Anti-Prag.:—The truth does; the truth knows it; or rather not exactly that, but any one knows it who possesses the truth. Any true idea of the reality represents the truth concerning it.

Prag.:—But I thought that we had agreed that no knower of it, nor any idea representing it was to be supposed.

Anti-Prag.:—Sure enough!

Prag.:—Then I beg you again to tell me in what this truth consists, all by itself, this tertium quid intermediate between the facts per se, on the one hand, and all knowledge of them, actual or potential, on the other. What is the shape of it in this third estate? Of what stuff, mental, physical, or 'epistemological,' is it built? What metaphysical region of reality does it inhabit?

Anti-Prag.:—What absurd questions! Isn't it enough to say that it is true that the facts are so-and-so, and false that they are otherwise?

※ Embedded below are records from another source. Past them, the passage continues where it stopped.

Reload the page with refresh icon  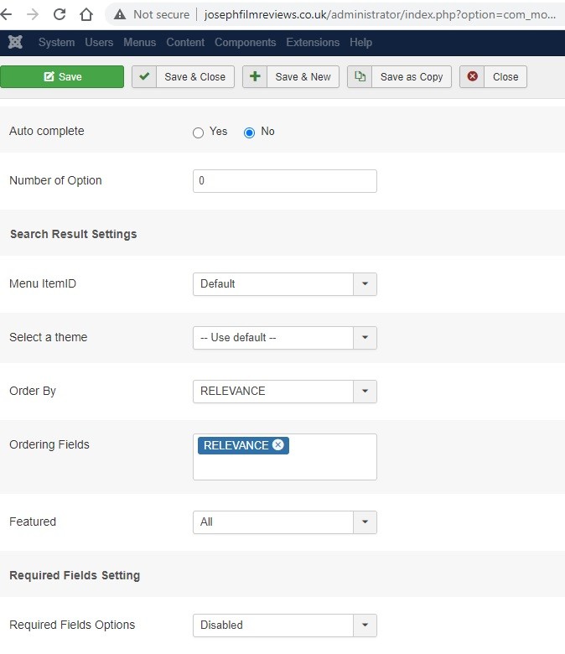[x=60, y=14]
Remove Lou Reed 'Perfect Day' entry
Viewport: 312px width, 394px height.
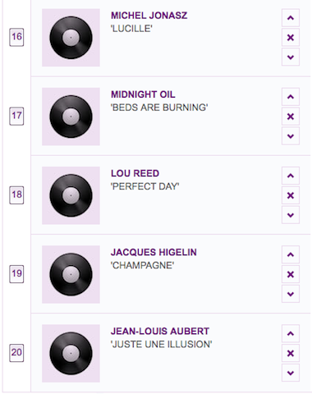pyautogui.click(x=291, y=195)

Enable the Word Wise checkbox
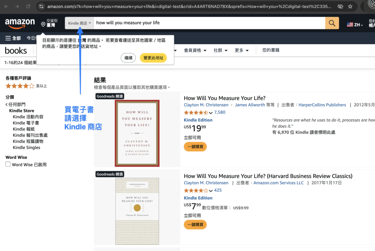coord(8,164)
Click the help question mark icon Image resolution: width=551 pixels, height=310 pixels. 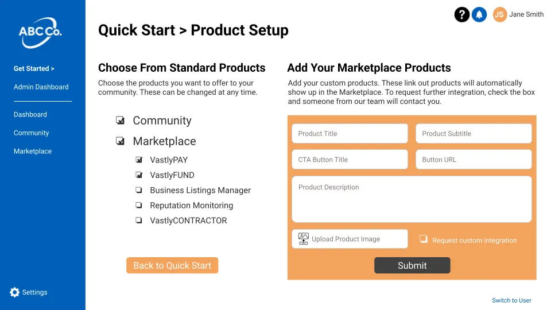click(462, 15)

Prag.:—'It' is true that the facts are so-and-so—I won't yield to the temptation of asking you what is true; but I do ask you whether your phrase that 'it is true that' the facts are so-and-so really means anything really additional to the bare being so-and-so of the facts themselves.

Anti-Prag.:—It seems to mean more than the bare being of the facts. It is a sort of mental equivalent for them, their epistemological function, their value in noetic terms. Prag.:—A sort of spiritual double or ghost of them, apparently! If so, may I ask you where this truth is found.

Anti-Prag.:—Where? where? There is no 'where'—it simply obtains, absolutely obtains.

Prag.:—Not in any one's mind?

Anti-Prag.:—No, for we agreed that no actual knower of the truth should be assumed.